The Fates Are Laughing
$3.00
By HARCOURT, BRACE
MR. CROZIER belongs to that small and special group of authors who have chosen Imperial Rome as the theater for realistic novels. This group has respectable but not always successful antecedents. When Macaulay wrote his Lays of Ancient Rome, he obviously failed to convince anyone that he was an Ancient Roman, but. he fully succeeded in convincing his contemporaries that he was a brilliant and eloquent product of the English Public School and University. Later writers have been less successful. No one, except the most wishful thinker, would accept General Lew Wallace’s Ben Hur; A Tale of the Christ as anything but sanctified melodrama, or Quo Vadis? as much better than treacle, or The Robe as anything but a popular bestseller.
On the other hand, there have been a few conscientious writers who have been deeply interested in the curious manner of living and thinking in the days of Imperial Rome, who have tried to translate that habit of life to modern readers in the terms of intimate novels or alleged autobiographies. One thinks immediately of Robert Graves’s I, Claudius and Claudius the God, in which the erudite author slips himself inside the baffling personality of that strange emperor and explains his intimate purposes and methods. It is all very cozy and just among ourselves — and extremely well done.
Mr. Crozier, in this instance, follows an earlier and, to my mind, superior example. His easy, colloquial story of a Roman senatorial family living under the tensions and fears of the reigns of Tiberius and Caligula has a simplicity and a verisimilitude which remind the reader of that little-known masterpiece, Andivius Hedulio, by Edward Lucas White.

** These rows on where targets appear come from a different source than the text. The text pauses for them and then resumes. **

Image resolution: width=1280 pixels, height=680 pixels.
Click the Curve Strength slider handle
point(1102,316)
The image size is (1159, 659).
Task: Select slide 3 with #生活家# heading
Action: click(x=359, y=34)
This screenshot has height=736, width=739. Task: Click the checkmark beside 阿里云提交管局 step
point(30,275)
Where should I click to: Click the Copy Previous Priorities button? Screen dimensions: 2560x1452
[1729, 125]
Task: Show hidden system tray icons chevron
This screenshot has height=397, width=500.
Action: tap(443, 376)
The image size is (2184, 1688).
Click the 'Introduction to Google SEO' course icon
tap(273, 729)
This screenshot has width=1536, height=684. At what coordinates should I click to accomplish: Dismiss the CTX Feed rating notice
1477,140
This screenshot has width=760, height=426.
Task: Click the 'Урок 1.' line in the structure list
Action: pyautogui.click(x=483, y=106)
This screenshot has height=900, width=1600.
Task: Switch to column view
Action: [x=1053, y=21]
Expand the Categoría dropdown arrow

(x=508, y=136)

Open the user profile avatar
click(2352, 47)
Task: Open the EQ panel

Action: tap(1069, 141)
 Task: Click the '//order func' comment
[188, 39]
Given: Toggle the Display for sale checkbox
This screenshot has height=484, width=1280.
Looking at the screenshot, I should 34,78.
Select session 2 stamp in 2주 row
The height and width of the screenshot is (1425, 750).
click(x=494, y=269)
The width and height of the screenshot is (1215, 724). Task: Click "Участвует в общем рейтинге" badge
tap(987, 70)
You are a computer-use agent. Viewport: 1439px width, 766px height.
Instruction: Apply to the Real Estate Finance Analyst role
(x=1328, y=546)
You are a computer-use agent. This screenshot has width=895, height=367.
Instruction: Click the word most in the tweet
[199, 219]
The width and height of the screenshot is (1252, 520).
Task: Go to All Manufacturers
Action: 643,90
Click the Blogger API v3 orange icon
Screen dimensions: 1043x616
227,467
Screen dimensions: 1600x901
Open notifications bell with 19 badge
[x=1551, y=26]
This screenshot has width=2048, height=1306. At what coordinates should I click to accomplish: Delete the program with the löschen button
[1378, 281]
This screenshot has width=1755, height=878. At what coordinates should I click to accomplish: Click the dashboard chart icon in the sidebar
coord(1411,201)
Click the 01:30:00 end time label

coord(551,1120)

Perhaps the unenlightening and rather forbidding title explains the comparative neglect by his countrymen of Mr. White’s novel. The incredible sharpness of detail, combined with the strange, dreamlike unreality of Andivius, can never be duplicated or approached, but Mr. Crozier does succeed in a different manner, in telling his story quite as convincingly, as though it were told as of London today instead of Rome about A.D. 40. This is a very considerable achievement, and the story is a good one. Incidentally, it demonstrates that it is not good to live under the caprice of a tyrant — something which this generation has learned all over again.
The inevitable urge to drag the early Christian Church and Pontius Pilate into his novel has acted on Mr. Crozier as it has on most of his fellow classic-novelists. He does it, with a wave of the hand and a shrug, but he does it just the same. It seems to this reviewer that one could write a novel of contemporary American life without hauling Earl Browder across the stage, but the temptation to introduce Peter or Paul in a “Tiberius" novel would seem to be compelling. I accept, being a poor Latinist, the civilization and thinking of Imperial Rome as Mr. Crozier presents them. And I am quite certain that he has written an entertaining, interesting, and constructive book, well worth anyone’s reading. Addicts of Andivius, take notice!